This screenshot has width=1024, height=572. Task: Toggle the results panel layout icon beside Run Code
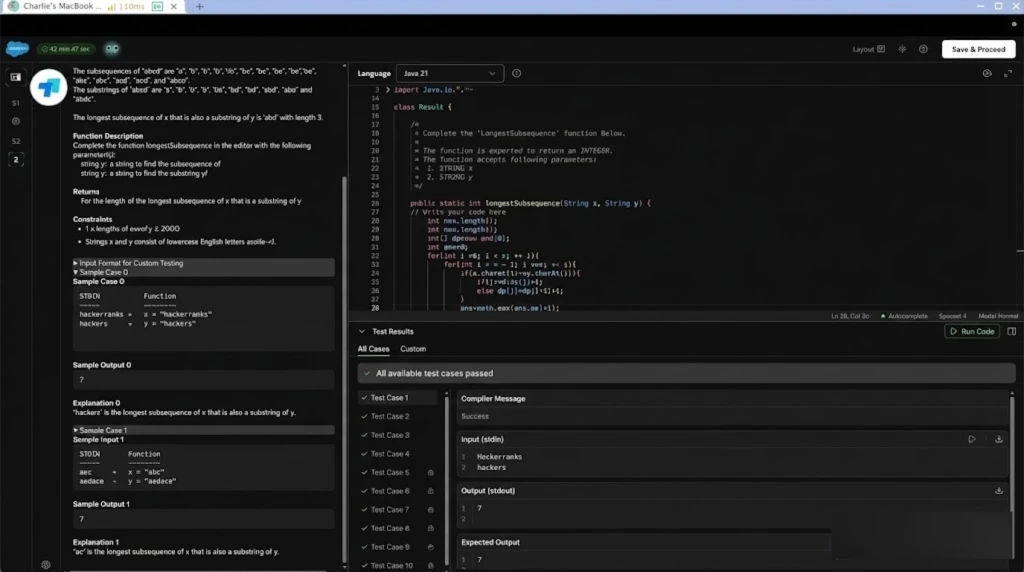click(x=1012, y=331)
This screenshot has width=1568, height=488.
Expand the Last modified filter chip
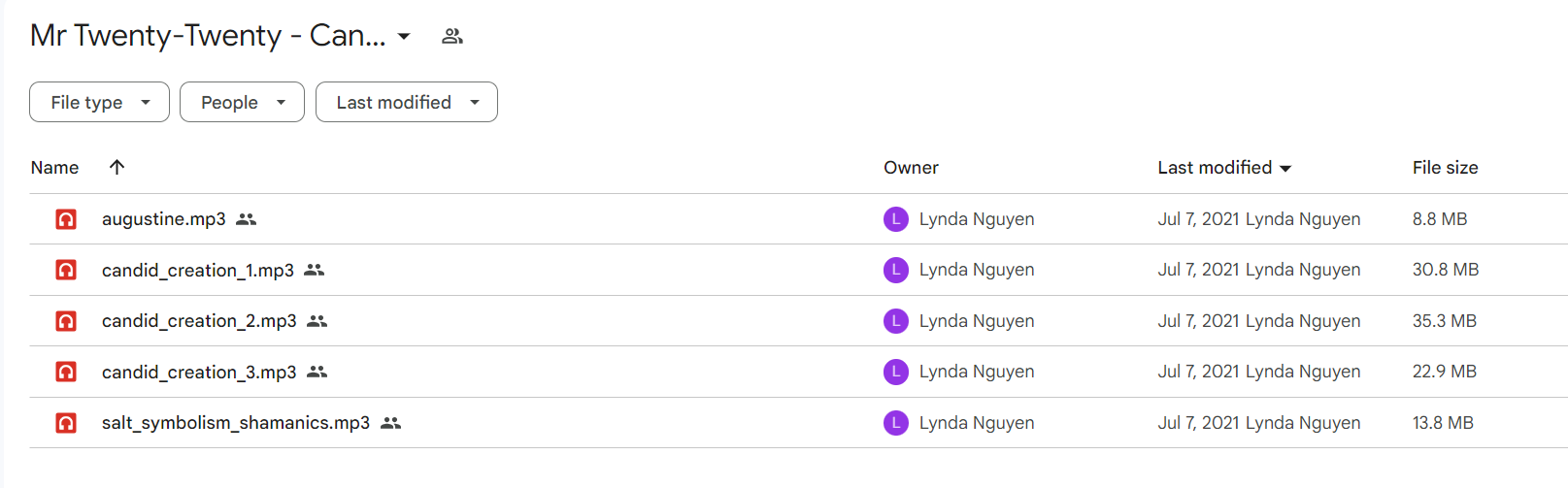tap(406, 102)
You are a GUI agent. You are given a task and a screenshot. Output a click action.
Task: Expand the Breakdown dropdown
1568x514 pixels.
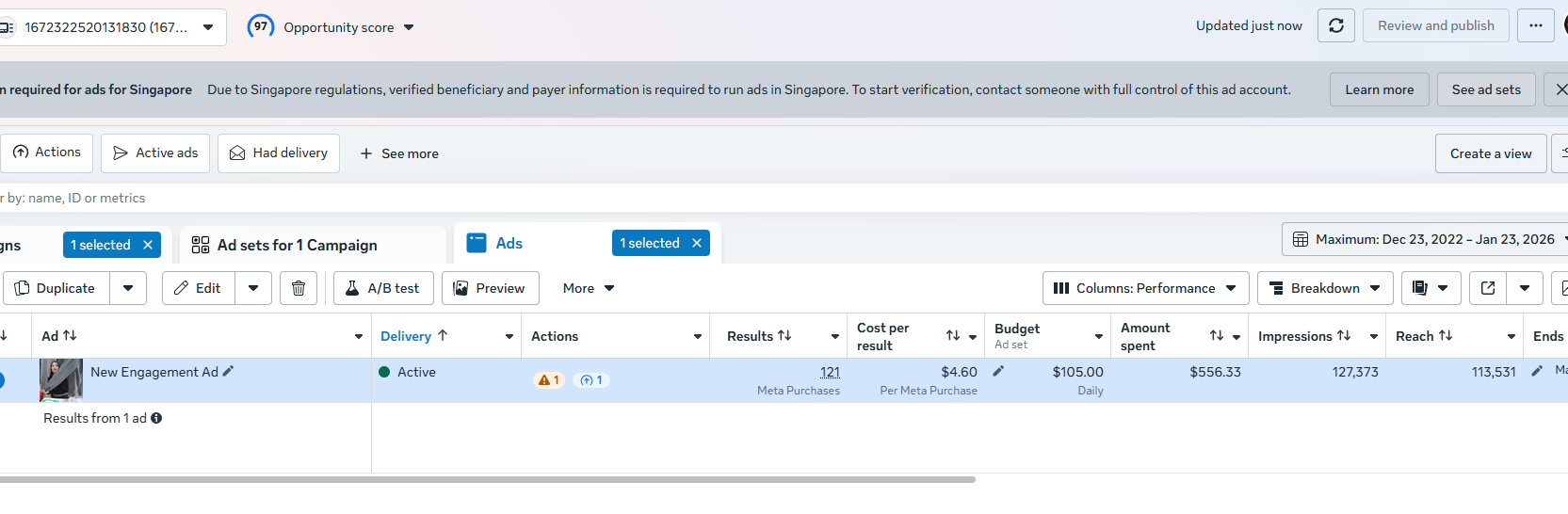tap(1324, 288)
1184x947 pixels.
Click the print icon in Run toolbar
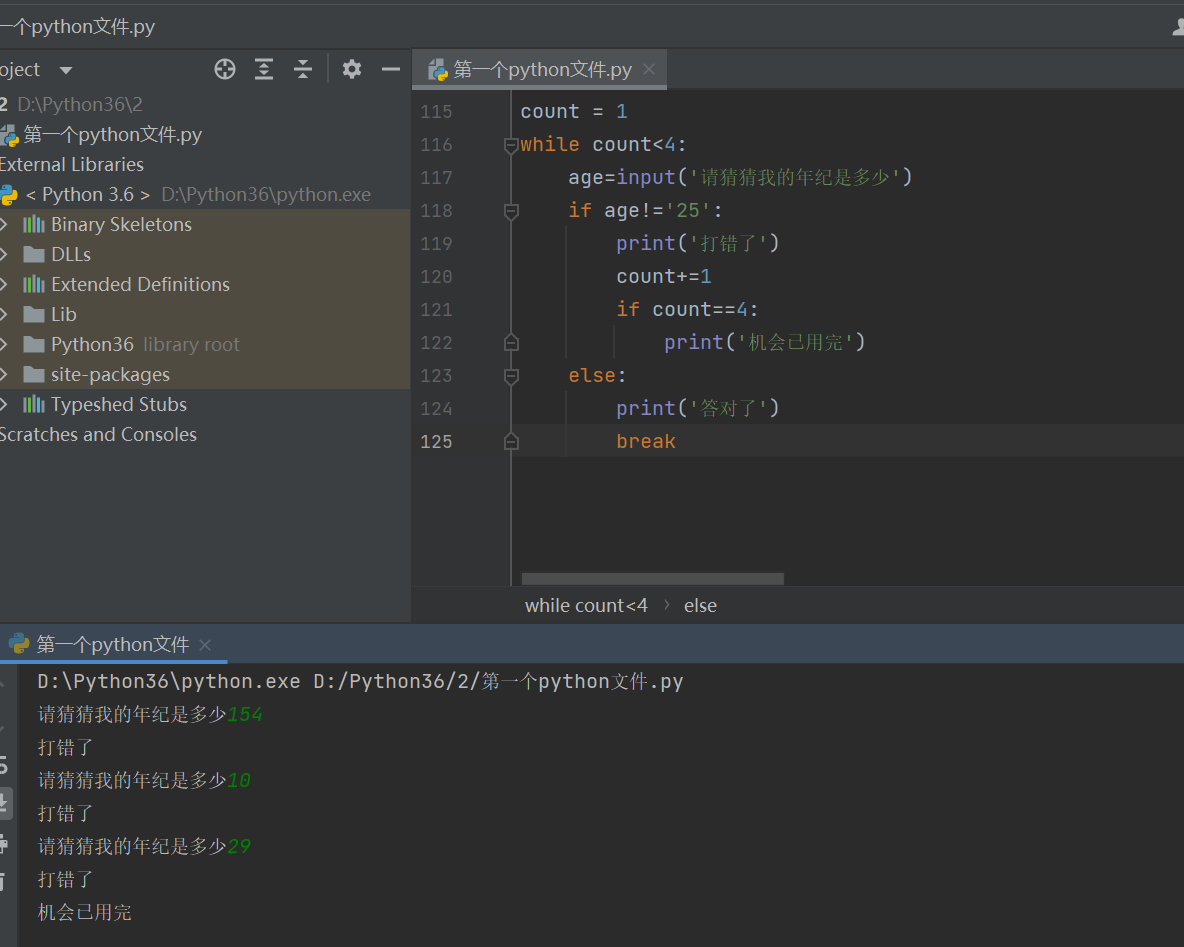click(x=3, y=843)
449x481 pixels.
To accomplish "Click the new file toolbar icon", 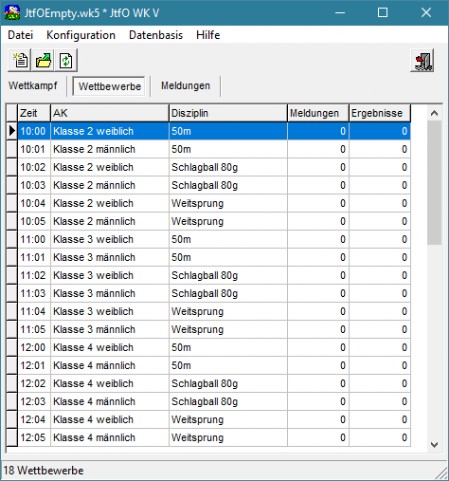I will click(x=20, y=60).
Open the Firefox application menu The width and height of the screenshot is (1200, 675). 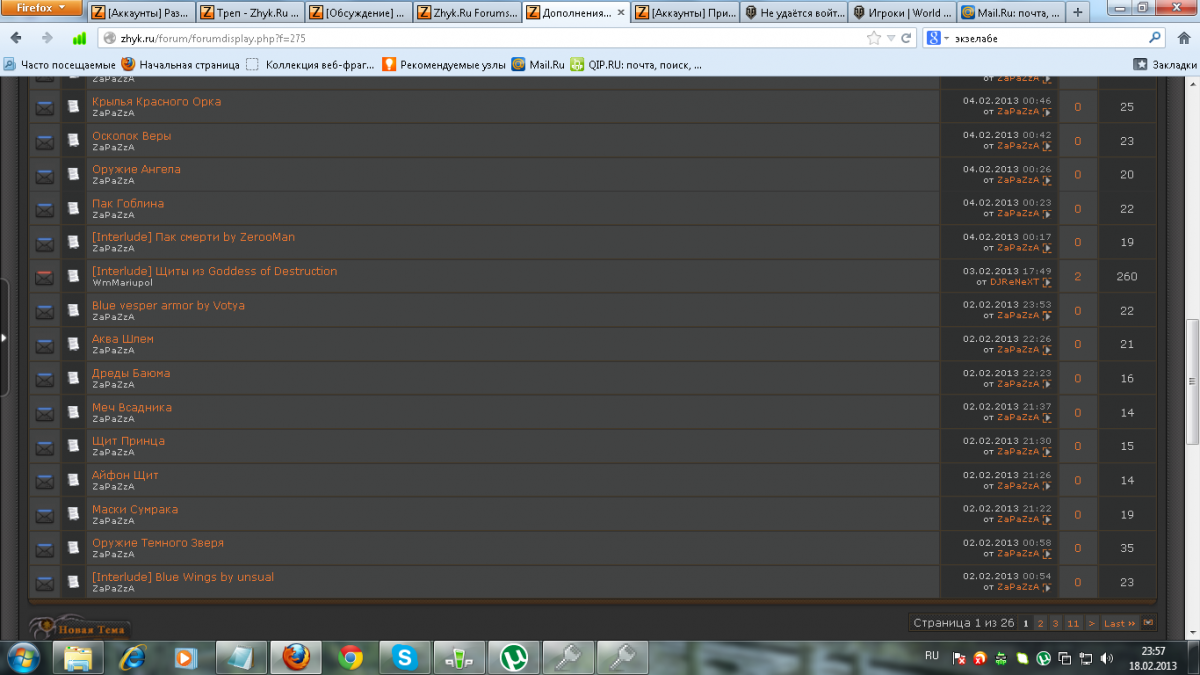click(40, 8)
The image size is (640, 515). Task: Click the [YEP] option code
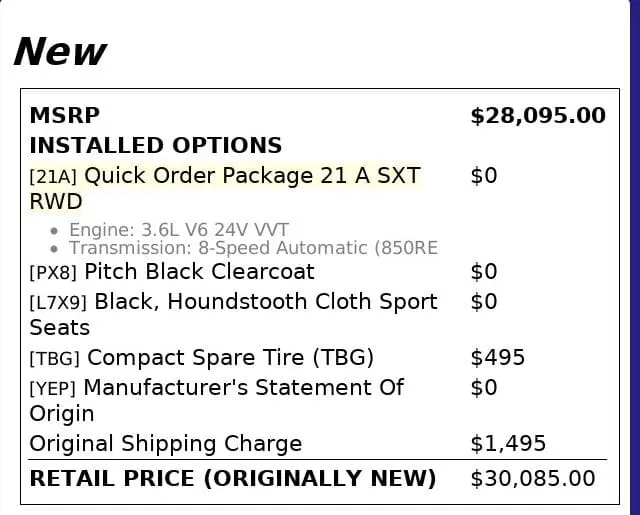tap(54, 388)
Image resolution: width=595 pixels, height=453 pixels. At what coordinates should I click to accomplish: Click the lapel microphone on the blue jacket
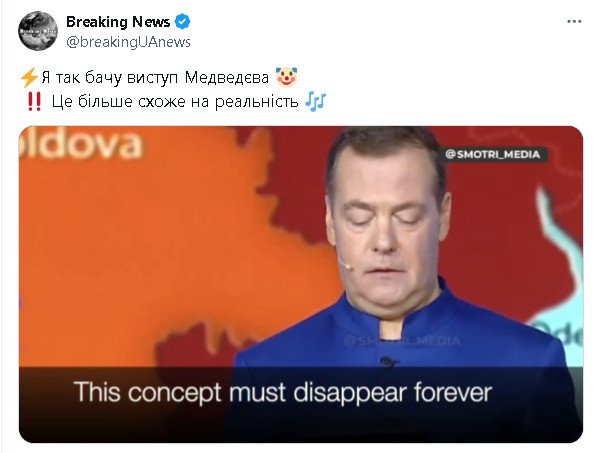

+ + +

◆ Exercise task ◆
Reproduce the part of the material that opens with the line containing "The image size" and runs through the end of the material, substituting "coat" for "jacket" and leaving everything else unchanged. Omit the pictures from your answer.

◆ Response to this task ◆
The image size is (640, 515). Task: Click the [YEP] option code
tap(54, 388)
Image resolution: width=595 pixels, height=453 pixels. At what coordinates should I click to accomplish: Click the lapel microphone on the blue coat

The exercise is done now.